I live in a nice house in a very nice neighborhood within a very nice town with excellent public schools and close proximity to a large city... but its about 2500 sq ft and on a 1/4 of an acre of land. So its no palace. My taxes are very high, but my mortgage isn't so bad because I plunked over 50% of the value of my house into a down payment. This left me cash strapped for a year or so, but I've built that back up to a comfortable level and it keeps increasing.
My wife is very chill... much more so then me. She shops for clothes for my young kids (under 4) largely at Target, sometimes JCrew or Gap if we want something nice for them. Why do you need anything better when they're just going to destroy them anyway? I mow my own lawn (only one in my neighborhood, but I think it sets a good example for my kids. I don't want them growing up thinking they can expect to buy themselves out of work). We used to have a cleaning lady once a week, then it went to once every other week, and now its not at all (when we were cash strapped, we got rid of her, and haven't added it back despite no longer being in a pinch).

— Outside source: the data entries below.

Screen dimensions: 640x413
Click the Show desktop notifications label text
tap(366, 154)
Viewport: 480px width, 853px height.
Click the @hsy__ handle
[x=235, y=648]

Our biggest expense other then our house (mortgage, repairs, etc) and taxes is food and a club we belong to. I like golf and it was a good way to meet people in my town, so we splurged. Food is definitely an area where we spend more then an average family... we go out a lot, but that got very expensive and we have cut back from 3-4 times a week at $50-$100 a meal (you can't spend less, even at the cheap restaurants, for a family of 4 in my town) to a couple of times a month. This was purely because it was getting expensive... so we try and budget as well. Our attitude before was eating out was a default to cooking. Now we treat it a special occasion/luxury rather then an accepted default option.

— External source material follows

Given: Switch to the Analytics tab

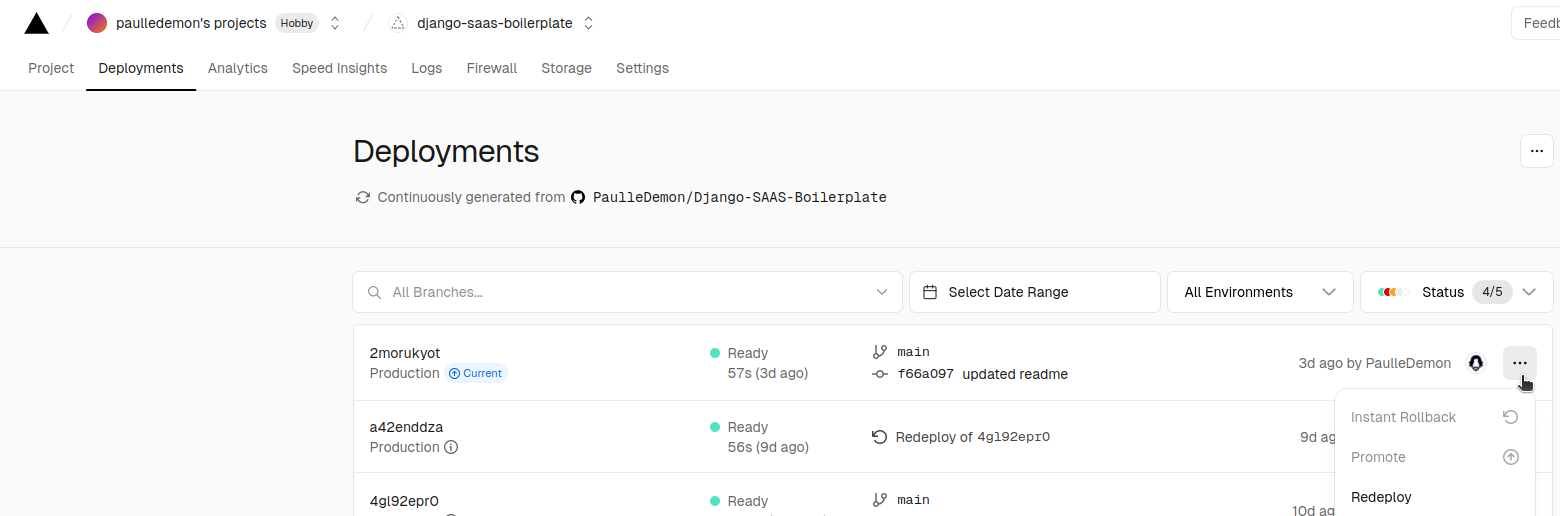Looking at the screenshot, I should coord(238,68).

We shop at Costco, and as I said, Target, and I rarely buy new clothes (basically get stuff for Christmas, and that's what I wear all year).
We save a lot of money, but I consider that for retirement (would like to retire young), and a lot of my pay comes in company stock. So although my income and net worth is growing and decently high relative to most in this country, outside of food, housing, taxes, and the aforementioned club, we probably live like a family making 100k rather then 500+k. And keep in mind, our housing is not extravagant. Its a type of house that someone making 100 or 200k could afford in a different area of the country.

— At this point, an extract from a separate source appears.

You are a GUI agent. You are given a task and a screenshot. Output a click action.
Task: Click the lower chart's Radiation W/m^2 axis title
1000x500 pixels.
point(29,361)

I take issue with the tax agenda of Obama (and I am a democrat... but that is because of social reasons, not fiscal... though my social agenda will always trump my fiscal beliefs in voting). The reason why is the following:
Yes, I may make a good amount of money... more then 98% of Americans... but I consider the majority of that money as non-negotiable savings. In other words, I put a large chunk of money in the bank, and it STAYS there. NO MATTER WHAT. So I am living like someone making a fraction of what I make because I chose to SAVE. If I get taxed, you aren't eating into my disposable income, because in my mind, I don't have any. I have savings that don't get touched, and you're taxing my savings. So I don't live "rich" even though Obama would call me such. I really might as well not have 1/2 of my income on a given year, because its gone and stocked away. I'll grab it when I'm 45 or 50. The way I was raised, that is being responsible, and by repealing the Bush tax cuts, you're punishing me for my responsibility.
If I was making 50k a year, I wouldn't have a plasma tv, drive a BMW, buy a second home, leverage up my first one, and have no savings (all of which I don't do while making much more then that). I would figure out how to live on 30K so I could save 20k (clearly making the math easy and not talking about tax effects). I challenge many 50k per year households to say the same. My first job I made $42k and saved $10k while living in NYC. I was single, but still pretty good if you ask me. My thinking from those days has changed little.